What is the power of the force required to move a 4500 \(\mathrm{kg}\) elevator cab with a load of \(1800 \mathrm{~kg}\) upward at constant speed \(3.80 \mathrm{~m} / \mathrm{s} ?\)

Short Answer

Expert verified
The power required is approximately 234.47 kW.

Step by step solution

01

Determine Total Mass

First, calculate the total mass of the elevator cab and its load. The mass of the elevator cab is 4500 kg, and the load is 1800 kg. Thus, the total mass \( m \) is given by \( m = 4500 \, \text{kg} + 1800 \, \text{kg} = 6300 \, \text{kg} \).
02

Identify the Gravitational Force

The gravitational force \( F_g \) acting on the total mass is calculated using the equation \( F_g = m \cdot g \), where \( g = 9.81 \, \text{m/s}^2 \) is the acceleration due to gravity. Plugging in the total mass, \( F_g = 6300 \, \text{kg} \times 9.81 \, \text{m/s}^2 = 61703 \, \text{N} \).
03

Calculate Power Required

Power \( P \) is defined as the work done per unit time. When moving at constant speed, power can be calculated by \( P = F_g \cdot v \), where \( v = 3.80 \, \text{m/s} \) is the constant speed of the elevator.

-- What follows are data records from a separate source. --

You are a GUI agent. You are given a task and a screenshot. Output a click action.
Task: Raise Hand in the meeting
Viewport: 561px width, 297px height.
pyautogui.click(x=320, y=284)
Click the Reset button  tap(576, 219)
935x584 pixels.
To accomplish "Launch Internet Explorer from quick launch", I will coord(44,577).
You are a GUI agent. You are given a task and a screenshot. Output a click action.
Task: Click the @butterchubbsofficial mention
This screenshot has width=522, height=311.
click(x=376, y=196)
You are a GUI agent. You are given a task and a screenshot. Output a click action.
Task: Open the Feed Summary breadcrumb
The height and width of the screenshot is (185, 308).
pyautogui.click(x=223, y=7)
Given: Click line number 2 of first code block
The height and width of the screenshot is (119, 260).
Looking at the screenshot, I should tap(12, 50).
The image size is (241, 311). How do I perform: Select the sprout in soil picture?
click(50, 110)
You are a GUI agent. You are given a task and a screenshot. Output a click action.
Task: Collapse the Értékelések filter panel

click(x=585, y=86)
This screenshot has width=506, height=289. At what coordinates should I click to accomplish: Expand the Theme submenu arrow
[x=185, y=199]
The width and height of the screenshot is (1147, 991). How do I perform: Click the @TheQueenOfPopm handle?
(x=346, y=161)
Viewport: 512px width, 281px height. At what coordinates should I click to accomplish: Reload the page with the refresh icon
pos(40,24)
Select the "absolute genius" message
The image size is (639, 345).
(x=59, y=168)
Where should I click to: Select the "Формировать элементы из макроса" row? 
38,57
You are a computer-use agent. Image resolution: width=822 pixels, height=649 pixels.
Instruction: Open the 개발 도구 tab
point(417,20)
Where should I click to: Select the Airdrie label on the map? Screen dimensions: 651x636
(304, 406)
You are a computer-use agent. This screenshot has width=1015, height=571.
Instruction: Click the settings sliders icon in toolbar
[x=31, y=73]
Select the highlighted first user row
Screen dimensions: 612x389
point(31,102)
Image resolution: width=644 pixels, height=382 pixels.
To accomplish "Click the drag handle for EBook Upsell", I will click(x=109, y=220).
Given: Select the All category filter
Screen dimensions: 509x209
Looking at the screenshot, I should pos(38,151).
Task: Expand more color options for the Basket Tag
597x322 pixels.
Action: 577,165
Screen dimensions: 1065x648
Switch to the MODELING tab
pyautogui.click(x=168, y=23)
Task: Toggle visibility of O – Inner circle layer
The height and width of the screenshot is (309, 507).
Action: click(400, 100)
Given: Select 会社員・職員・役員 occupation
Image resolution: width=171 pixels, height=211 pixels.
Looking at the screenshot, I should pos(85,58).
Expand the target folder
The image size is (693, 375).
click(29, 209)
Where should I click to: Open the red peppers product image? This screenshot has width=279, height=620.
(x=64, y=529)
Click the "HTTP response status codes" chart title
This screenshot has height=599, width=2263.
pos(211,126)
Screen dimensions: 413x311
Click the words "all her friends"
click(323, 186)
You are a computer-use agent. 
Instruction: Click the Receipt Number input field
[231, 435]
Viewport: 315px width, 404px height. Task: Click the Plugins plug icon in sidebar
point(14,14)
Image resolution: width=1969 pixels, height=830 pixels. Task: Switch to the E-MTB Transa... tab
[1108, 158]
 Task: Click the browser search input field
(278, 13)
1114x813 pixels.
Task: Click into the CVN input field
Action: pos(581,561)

Thus, \( P = 61703 \, \text{N} \times 3.80 \, \text{m/s} = 234,472.4 \, \text{W} \).
04

Convert to Kilowatts

Since power is often expressed in kilowatts, convert the power from watts to kilowatts by dividing by 1000. Therefore, \( P = \frac{234,472.4 \, \text{W}}{1000} = 234.4724 \, \text{kW} \).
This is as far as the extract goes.